### Set of tasks
1. Using the column on regret, explain why Leonardo da Vinci reportedly said he had offended God and mankind.
2. Continue the column on regret from its final sentence.

All About You by Richard Hawk

EDITOR’S NOTE: Motivating employees to work safely is part of the safety professional’s job. But who motivates the motivator? In this monthly column, veteran safety pro and professional speaker Richard Hawk offers his entertaining brand of wisdom to inspire safety pros to perform at their best.

“I have offended God and mankind because my work did not reach the quality it should have.” Those were the reported last words of Leonardo da Vinci. Even though da Vinci created multiple masterpieces and is considered by many scholars to be one of the greatest geniuses of all time, he still felt regret about his accomplishments.

Regret has been defined as “a negative conscious and emotional reaction to personal past acts and behaviors.” You also can feel it over missed opportunities.

We all experience regret. Sometimes it feels like a quick stab of sharp pain that lasts only a moment. Other times it’s like a toothache that won’t go away.

I’ve felt regret many times throughout my life. I’ve gotten better at handling it (or making it go away), but it still pesters me from time to time.

### Information provided
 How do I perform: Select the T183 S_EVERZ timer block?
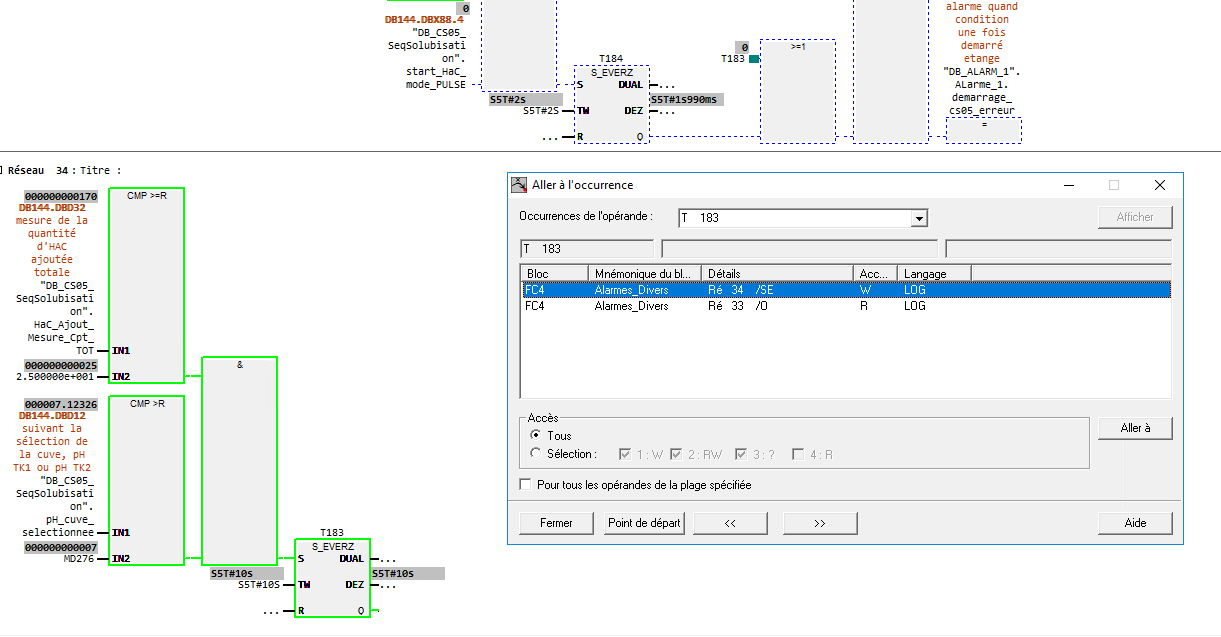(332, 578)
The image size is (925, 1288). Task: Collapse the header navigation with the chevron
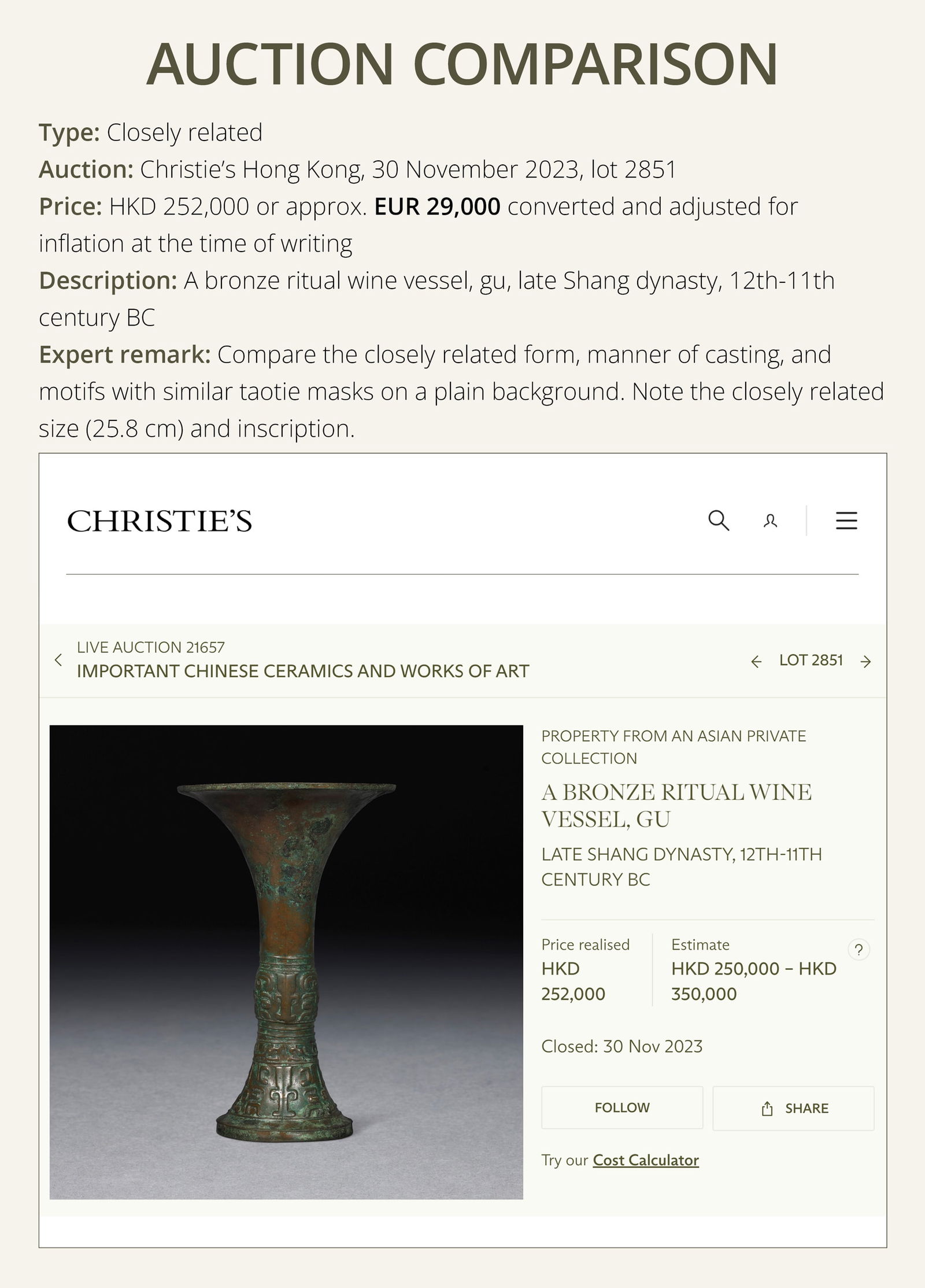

### In response
1. He reportedly said so because he felt his work did not reach the quality it should have. He felt this regret even though he created multiple masterpieces and many scholars consider him one of the greatest geniuses of all time.

2.
Regret can be helpful if it spurs you to positive action. If you didn’t study sufficiently for a certification exam and failed it, your regret might drive you to study harder the next time you prepare for the test. If you’re unkind to a colleague, your regretful feelings may move you to apologize.

It’s the regret over things we can’t change or make better that wastes our time and can make us miserable. Here are mental tactics I use – in the form of questions – to eliminate needless regret or improve my behavior.

Did I do it intentionally?

As safety professionals know, a wide gap exists between intentionally causing harm and causing it by mistake. If someone knowingly violates a safety procedure, your reaction will naturally be more severe than if the violation was unintentional. So when you’re feeling bad about something you didn’t mean to do, cut yourself some slack. If it’s something that will never happen again (i.e., a one-time circumstance), consider it closed.

What stopped me?

The time for New Year’s resolutions is approaching. If you made any resolutions last year, statistically there’s a good chance you didn’t keep them all. If one of your major resolutions didn’t pan out, you may feel quite a bit of regret.

Ask yourself what stopped you from accomplishing the goal. Often it’s a personal habit such as watching too much television or some other leisure activity that keeps you from working on your resolution. (I’m an avid pool player, and I know it has cut down on my resolution success rate.)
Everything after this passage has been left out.